Серия была запрещена как непристойная. Не стану отрицать, кое-что в ней действительно могло показаться скабрезным. Я впитывал все это со странным смешанным чувством ужаса и одобрения. На рисунках были изображены отвратительные создания ночной жизни Берлина, но такими, думалось мне, они были лишь потому, что их создатель испытывал к ним отвращение. Гадливое чувство, возникавшее во мне, когда я на них смотрел, я принимал за отношение к ним самого художника. Пока еще я мало знал о нем, в Берлине я был не больше недели, и Грос оказался в числе первых, кому я нанес визит. С Брехтом меня познакомила в ресторане Шлихтера Ибби, он был поэт, и она считала его самой интересной берлинской достопримечательностью. Мы ходили туда ежедневно, Брехту нравилась Ибби, но она каждый раз тащила с собой меня, вероятно поэтому я стал мишенью его язвительных насмешек. Но и Виланд не прятал от меня своих друзей, Грос был для меня несравненно интереснее, и уже на шестой день моей жизни в Берлине состоялся этот визит к художнику.
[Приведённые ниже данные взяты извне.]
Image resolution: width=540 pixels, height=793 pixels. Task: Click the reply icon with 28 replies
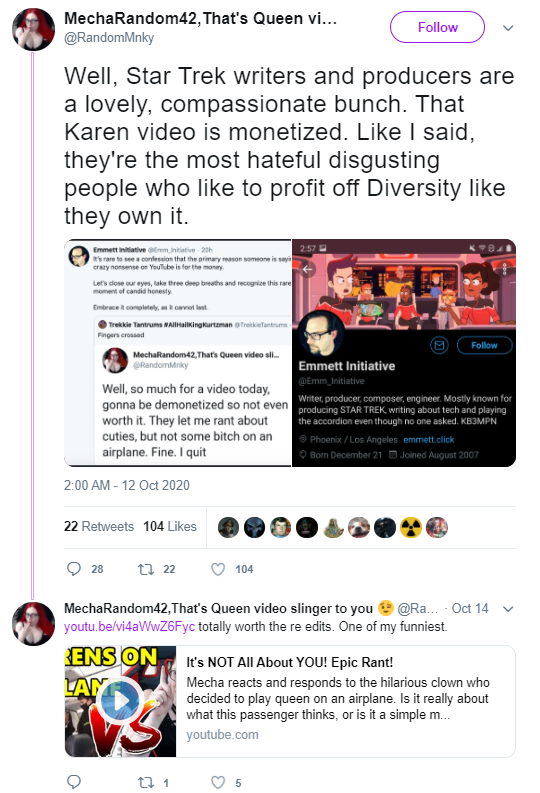(x=74, y=569)
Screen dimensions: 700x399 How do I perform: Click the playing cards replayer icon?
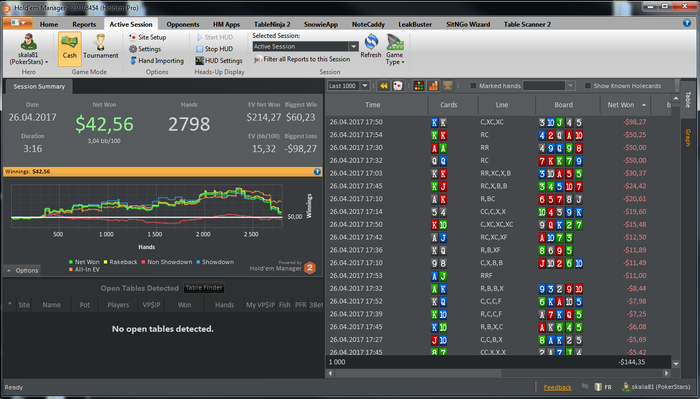tap(398, 86)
Но вот я принес «Ессе Homo» к себе домой, папка легла между мной и Берлином, и отныне я смотрел на многое глазами художника, особенно на то, что открывалось мне по ночам. Быть может, в ином случае эти вещи вошли бы в меня не столь быстро. Свобода в вопросах секса все еще не очень меня занимала. Теперь же неслыханно жестокие, безжалостные рисунки Гроса лицом к лицу столкнули меня с этим миром, мне и в голову не приходило сомневаться в его подлинности; и так же как иные ландшафты мы воспринимаем глазами известных художников, так и я стал смотреть на Берлин глазами Георга Гроса.
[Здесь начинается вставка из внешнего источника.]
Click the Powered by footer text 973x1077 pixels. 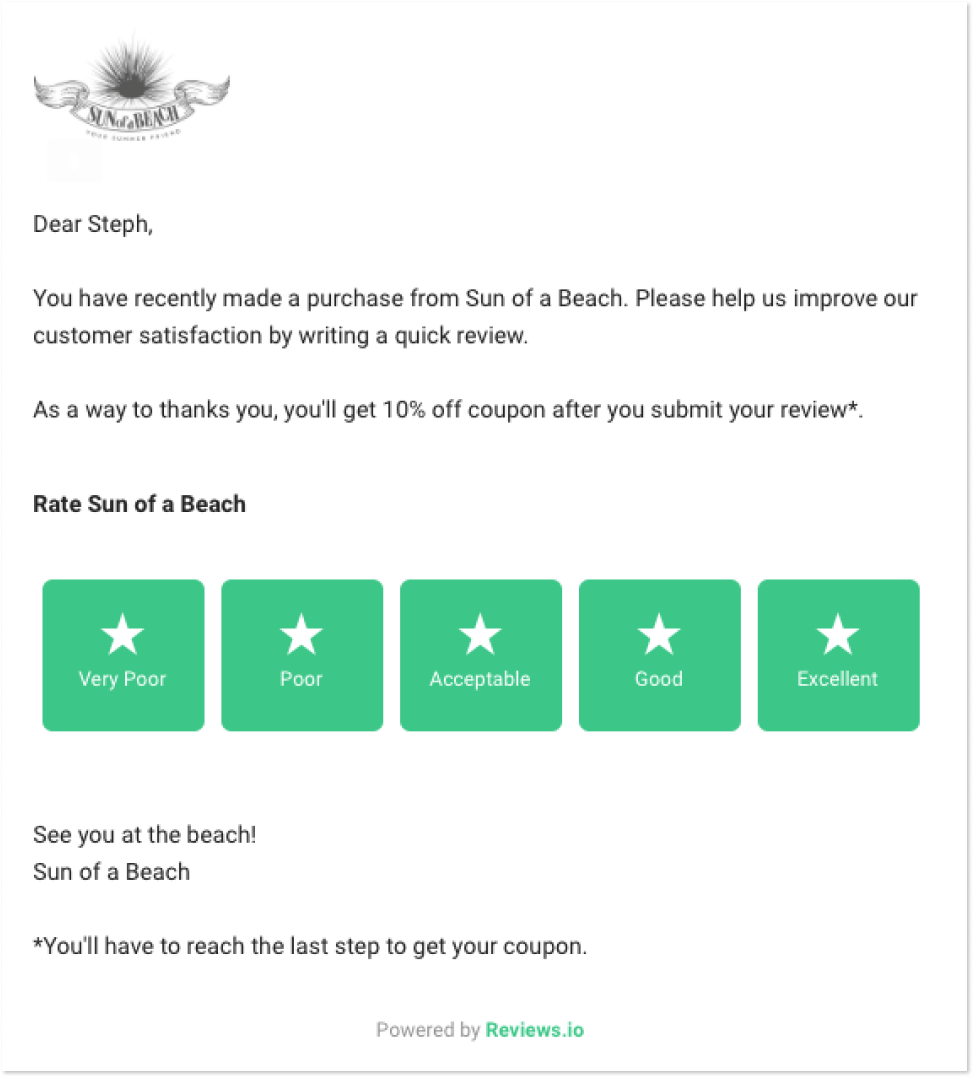point(428,1030)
Первое разглядывание рисунков захватило меня и в то же время напугало, я до тех пор не мог от них оторваться, пока не пришла Ибби и не увидела разложенные на столе цветные акварели, которые я по одной доставал из папки. Ей еще не приходилось видеть меня за подобным занятием, и она принялась надо мной подшучивать:
— Быстро же ты освоился в Берлине. В Вене тебя интересовали гипсовые маски, снятые с покойников, а тут… — Она повела рукой над листами, как бы давая понять, что я разложил их на столе намеренно, с умыслом. — Видишь ли, — продолжала она, — Грос обожает натуру. Подвыпив, он заводит речь об «окороках», имея в виду женское тело, и взгляд у него становится какой-то особенный. Приходится делать вид, что не понимаешь. А он знай себе поет гимны «окорокам».
— Неправда! — возмутился я. — Он ненавидит все это! Именно поэтому так хороши его вещи. В противном случае они бы мне не понравились.